## TASK MATERIAL
= = = = = = =
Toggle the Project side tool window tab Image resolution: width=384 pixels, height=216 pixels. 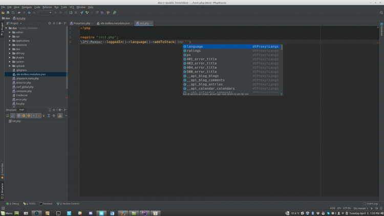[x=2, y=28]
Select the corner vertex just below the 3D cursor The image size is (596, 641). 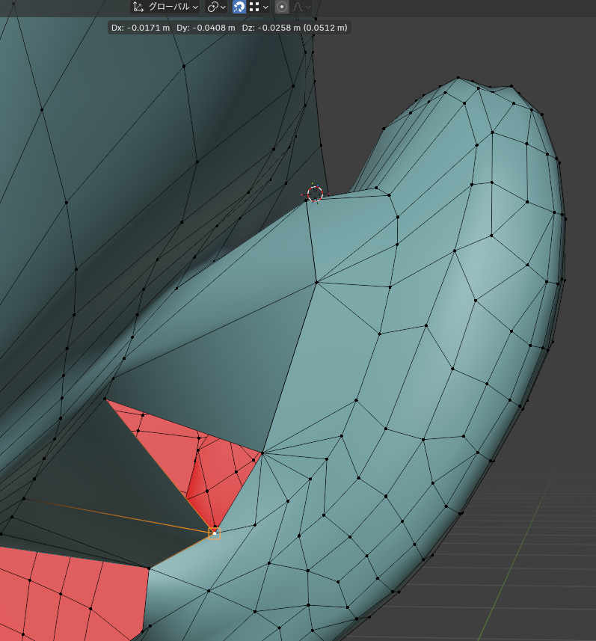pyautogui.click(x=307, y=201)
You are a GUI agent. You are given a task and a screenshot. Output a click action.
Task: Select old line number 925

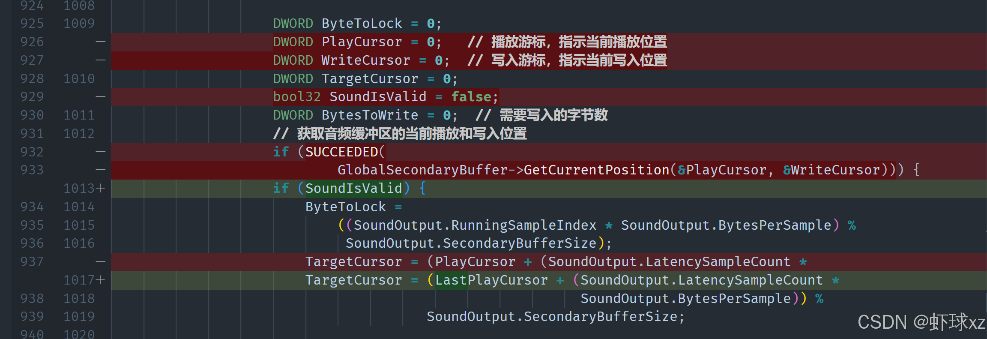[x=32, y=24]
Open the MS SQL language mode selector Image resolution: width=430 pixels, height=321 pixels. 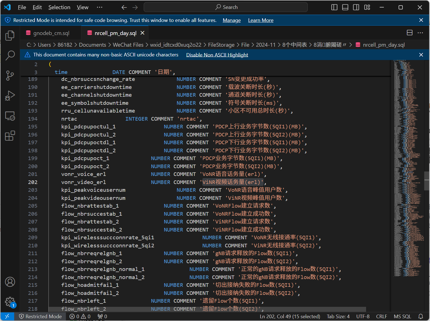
= = = = = = =
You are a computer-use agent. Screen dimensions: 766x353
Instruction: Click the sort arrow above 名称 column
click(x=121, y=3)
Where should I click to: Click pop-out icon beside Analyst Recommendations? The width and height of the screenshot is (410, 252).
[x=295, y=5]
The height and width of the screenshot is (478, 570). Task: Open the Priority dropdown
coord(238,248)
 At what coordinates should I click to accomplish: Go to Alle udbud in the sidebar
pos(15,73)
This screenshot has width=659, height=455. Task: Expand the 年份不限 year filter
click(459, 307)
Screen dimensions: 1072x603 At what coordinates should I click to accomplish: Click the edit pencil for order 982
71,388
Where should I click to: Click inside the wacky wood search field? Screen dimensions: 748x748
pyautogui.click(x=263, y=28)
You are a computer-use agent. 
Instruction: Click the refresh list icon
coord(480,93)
= = = = = = =
Print the lines starting at the one containing "Where should I click to: Click inside" and ending at the one containing "coord(480,93)", reproducing them exactly and nothing else.

## EXERCISE SOLUTION
Where should I click to: Click inside the wacky wood search field? Screen dimensions: 748x748
pyautogui.click(x=263, y=28)
You are a computer-use agent. 
Instruction: Click the refresh list icon
coord(480,93)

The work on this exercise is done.